When we finally got central air conditioning, we got new "Frenchy" antiqued bunk beds but the room was still pretty crowded for two teen-aged girls with very different personalities and cleaning habits . . . my only privacy was in the closet, where I would close myself  in and write little tomes like "What I will not do when I am a parent." Once we went away to college, we were shocked to learn that our parents did not intend to enshrine our room--as soon as we moved out our grandmother moved in our room for seven years and so it became "Honey's room" sans our floor to ceiling cork boards full of tickets, spirit ribbons and dead corsages. 

Goodbye Blue Bathroom
Still baby blue after all these years
Another characteristic of 50's houses was small bathrooms, though the one we three sisters shared was still bigger than the (yeah, whatever) master bath that barely held a single sink, toilet and shower. My mom's favorite color is BLUE, so everything she could talk my dad into painting or "antiquing" was that color--the carpet, the china cabinet, our dresser, even our bathroom walls and cabinets. We had a lot of fun and squabbles in that bathroom, from playing "Hawaii" (making waves) in the tub, doctoring scrapes with Camphophenique (click here for Dad's remedy for almost any problem), experimenting with orange juice can curlers, to hiding "evidence" inside the big plastic bonnets that attached to our 60's style hair dryer.


Goodbye Living Room

My favorite room in the house, and the hardest to say goodbye to, was the living room, the only somewhat private part of our home. The hall door and sliding doors to the family room could be closed off. It contained a drop leaf mahogany table, whose sides were raised to host holiday dinners with our relatives. This was also the Christmas tree room--usually very fat snow flocked Scotch Pines which were perfectly lighted and beautifully decorated despite the annual strain on my parents' relationship. The stereo and couch  provided a pretty cozy date place, except you had to compete with another sister and be out of there by 10:30 p.m. 

Goodbye  Beloved Piano



The reason I most loved our living room was the beautiful Baldwin Acrosonic piano we bought in 1965.  Once I started piano lessons in 3rd grade, I played virtually every day--singing show tunes, practicing classical pieces, picking out pop songs by ear, and composing music for my "beatnik" poetry as a melancholy teen. My dad wasn't a big conversationalist but some of my best memories with him are when he would  sit down and sing harmony with me or play a little duet on piano or guitar.

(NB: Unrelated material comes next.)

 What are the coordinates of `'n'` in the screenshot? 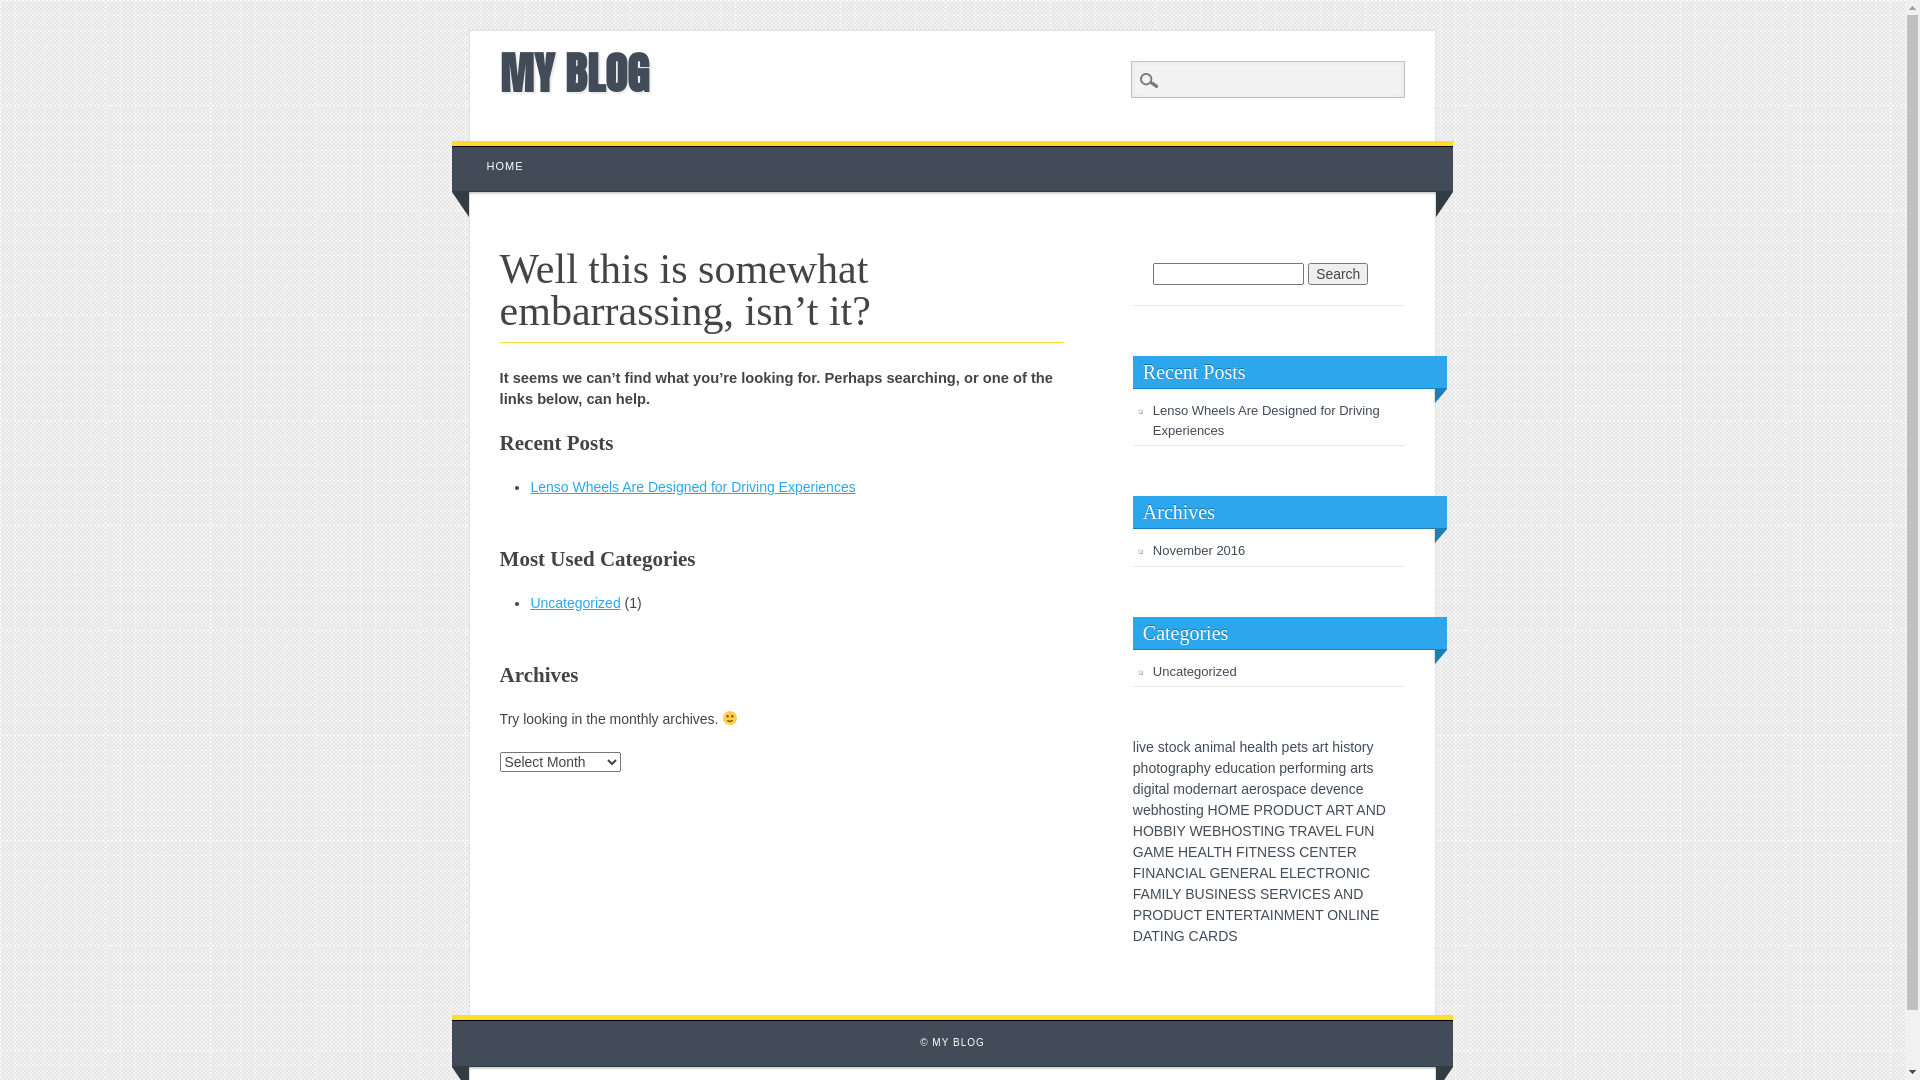 It's located at (1204, 747).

I wonder how many dreams and feelings were absorbed by those ivory keys played by tens of pint sized and wrinkled fingers? Gran's favorite song was "Melody in F."  Honey's was "Mighty Like a Rose." Mother's is "Joyful, Joyful We Adore Thee" and Daddy's are "Rock of Ages: and "Little Brown Jug".  My sisters, cousins and neighbors banged out hours of funny duets, popular songs with mocked up lyrics and carols for holiday sing a longs. Those were the songs I plunked out for the last "recital." on Bintliff Drive. 

Our daughter always hoped to inherit this piano but since they don't own a home and are headed overseas soon, I will save her the piano I inherited from my grandmother. Surprisingly, Dad is giving their piano to his Hungarian neighbor who has helped maintain their house ever since he found asylum in the U.S. I think that made both of them very happy, and I hope the hands that play it in the future will be blessed by the music contained in its strings.

Goodbye Address


All essential mail has already been forwarded to the new apartment, so the house quietly awaits its new owners . . After my nephew snapped one last picture, we drove away, pledging not to shed any more tears. I supposed we are starting to realize that we are so blessed to still have each other, to be leaving (somewhat) on our own terms--now we merely lack a central meeting place.  Though Bintliff Drive has been the "epicenter" of our family life for half a century, our only true anchor is in another country. One by one, over the next few years or decades, our family will eventually reunite to sing new songs and to create new memories that will never fade. So farewell.